* Requisitos das tarefas *
A) Troque "Rio de Janeiro" por "Belo Horizonte" no texto sobre o Catálogo Messier, reproduzindo tudo desde "Ha muito não" até "nebulosas de todos.".
B) Prossiga com o texto sobre o Catálogo Messier a partir do ponto em que ele termina.

* Trecho fornecido *
────
Messier e Vive la Différence: M46 e M47

Ha muito não caçava objetos do Catalogo Messier. Na Stonehenge dos Pobres sua grande maioria fica fora de meu alcance. O horizonte sul do Rio de Janeiro não compartilha o mesmo latifúndio celeste que a torre do Hotel de Cluny.  Lá Messier fez as observações que levaram ao mais famoso catalogo de nebulosas de todos.  
O Catalogo Messier traz o curioso karma de ser uma coleção de objetos a não serem observados. Messier nos diz no Almanaque francês "Coinassance du Temp"  para 1801 o seguinte:
"O que me levou a realizar o catalogo foi a nébula que descobri sobre o chifre sul de Taurus em 12 de setembro de 1758 enquanto observando pelo cometa daquele ano...  Aquela nébula tinha tal semelhança com um cometa em forma e brilho que me prontifiquei a descobrir outras para que astrônomos não as confundam com cometas que estão começando a brilhar."
────
* Seção de dados *
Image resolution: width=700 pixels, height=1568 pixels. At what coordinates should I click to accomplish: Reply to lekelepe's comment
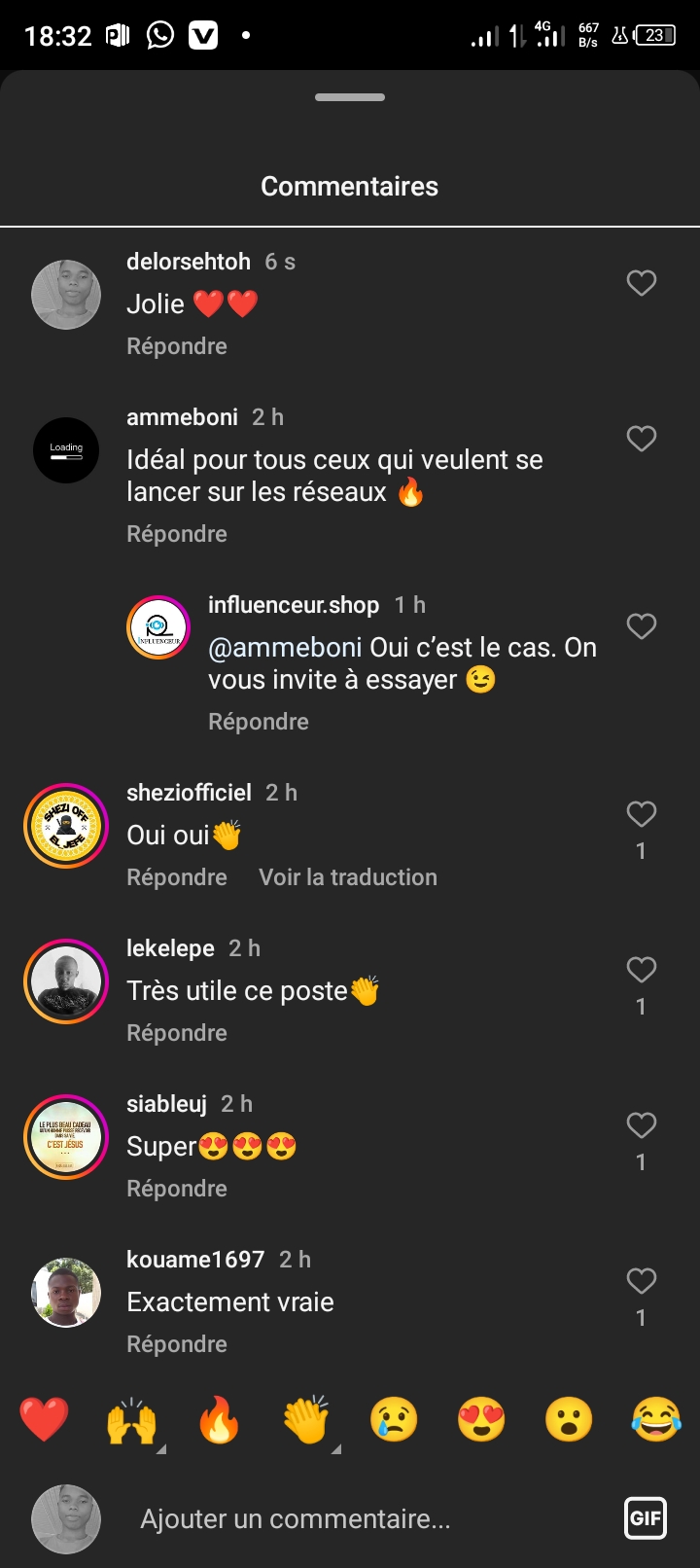(x=177, y=1033)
────
* Respostas das tarefas *
A)
Ha muito não caçava objetos do Catalogo Messier. Na Stonehenge dos Pobres sua grande maioria fica fora de meu alcance. O horizonte sul do Belo Horizonte não compartilha o mesmo latifúndio celeste que a torre do Hotel de Cluny.  Lá Messier fez as observações que levaram ao mais famoso catalogo de nebulosas de todos.

B)
Embora Messier e seus contemporâneos ainda não soubessem exatamente do que se tratava as nebulosas que observavam seu catalogo tornou-se um excelente mostruário das estruturas celestes ( DSO´s) que se apresentam no universo. Em suas 110 entradas  encontramos 39 galaxias , 57 aglomerados estelares , 9 nebulosas, os restos  de uma  supernova, um pedaço da Via-Láctea , um pequeno "ajuntamento de estrelas , uma estrela dupla e segundo alguns autores uma figurinha repetida...
Todos os objetos Messier se encontram ao alcance de modestos telescópios  sob céus escuros e sua maioria é viável até mesmo com binóculos. Muitos se apresentam até para a vista desarmada.  O catalogo Messier é o campo de provas que ajudou varias gerações de astrônomos amadores a desenvolverem sua técnica e suas capacidade observacional. Observar todos os objetos Messier é um marco na carreira de qualquer astrónomo amador ou não. É como tocar "Brasileirinho" para violonistas nacionais . Mesmo sabendo que nem todo catalogo é visível de terras austrais ele é fundamental.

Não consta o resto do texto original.